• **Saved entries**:

☆ ☆ ☆ ☆ ☆

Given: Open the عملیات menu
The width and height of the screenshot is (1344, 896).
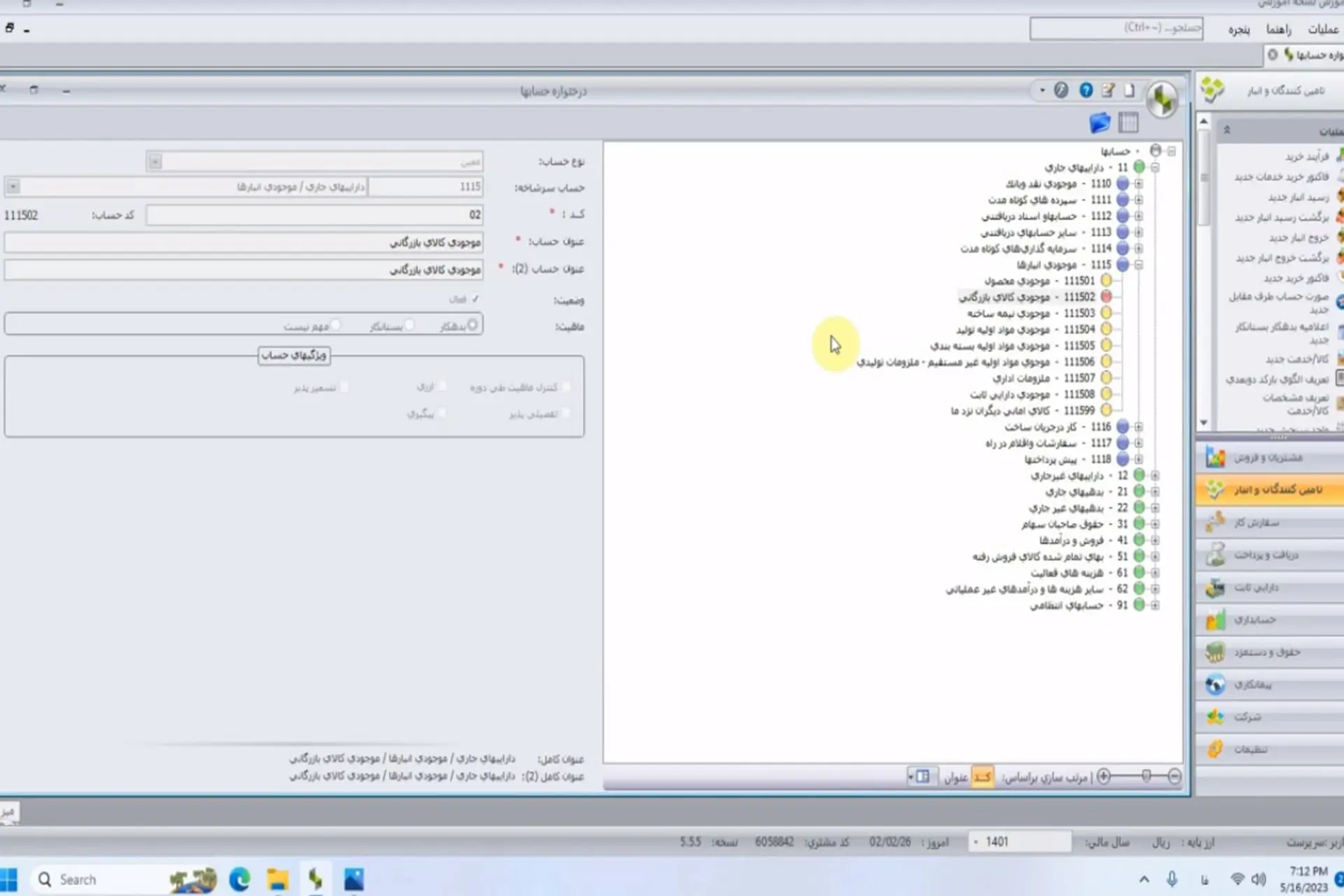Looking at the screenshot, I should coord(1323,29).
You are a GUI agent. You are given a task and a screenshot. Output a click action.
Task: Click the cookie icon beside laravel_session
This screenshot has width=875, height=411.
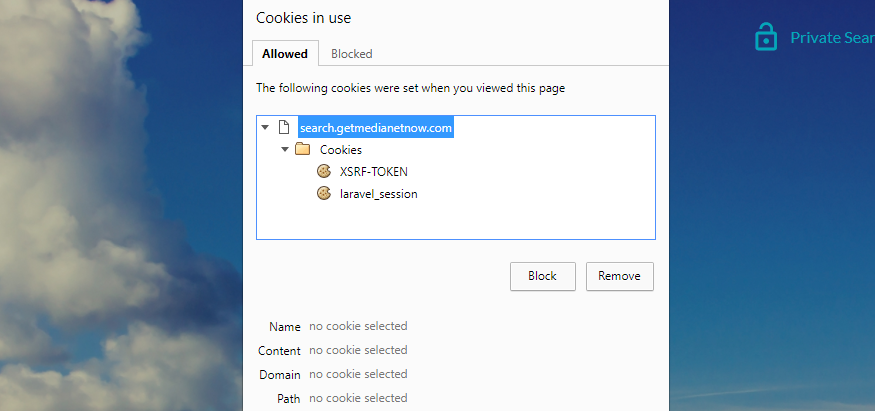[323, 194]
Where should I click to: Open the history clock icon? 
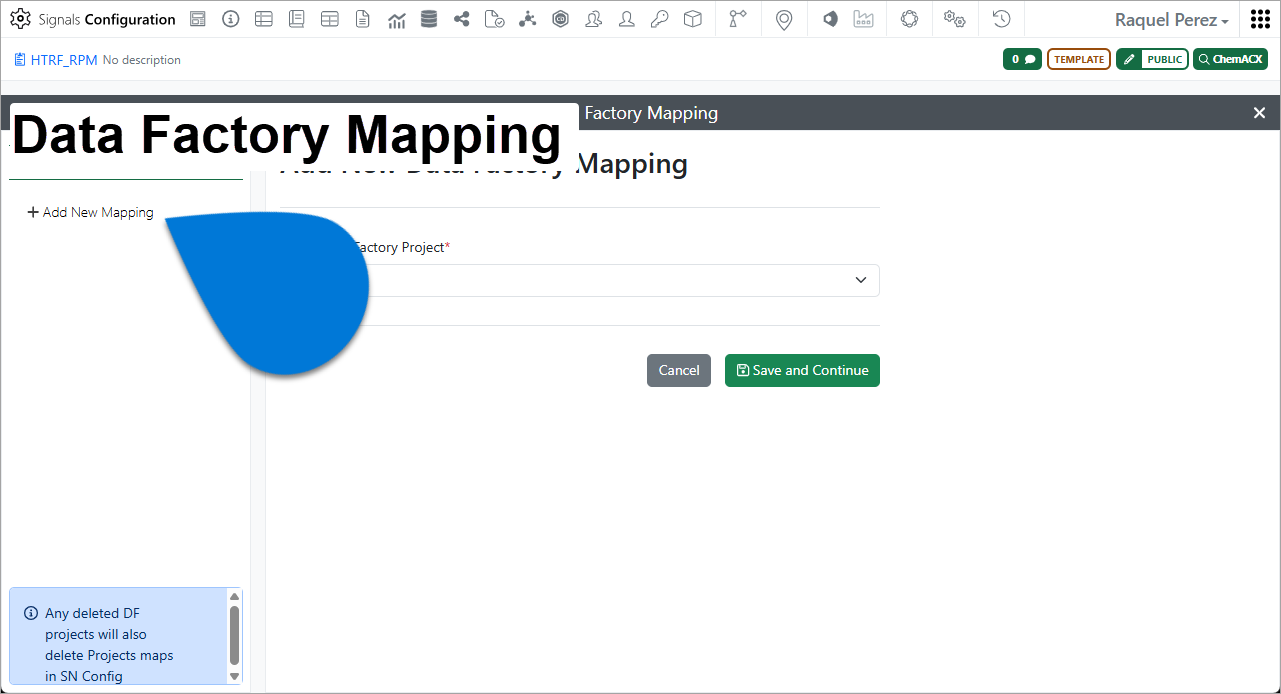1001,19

☆ ☆ ☆ ☆ ☆

• **ACTIVITY**:
Please reproduce the records above exactly, leaving out every picture.

• **RESULT OF THE TASK**:
Given: Open the عملیات menu
The width and height of the screenshot is (1344, 896).
Looking at the screenshot, I should coord(1323,29).
You are a GUI agent. You are given a task and a screenshot. Output a click action.
Task: Click the cookie icon beside laravel_session
This screenshot has width=875, height=411.
[323, 194]
Where should I click to: Open the history clock icon? 
1001,19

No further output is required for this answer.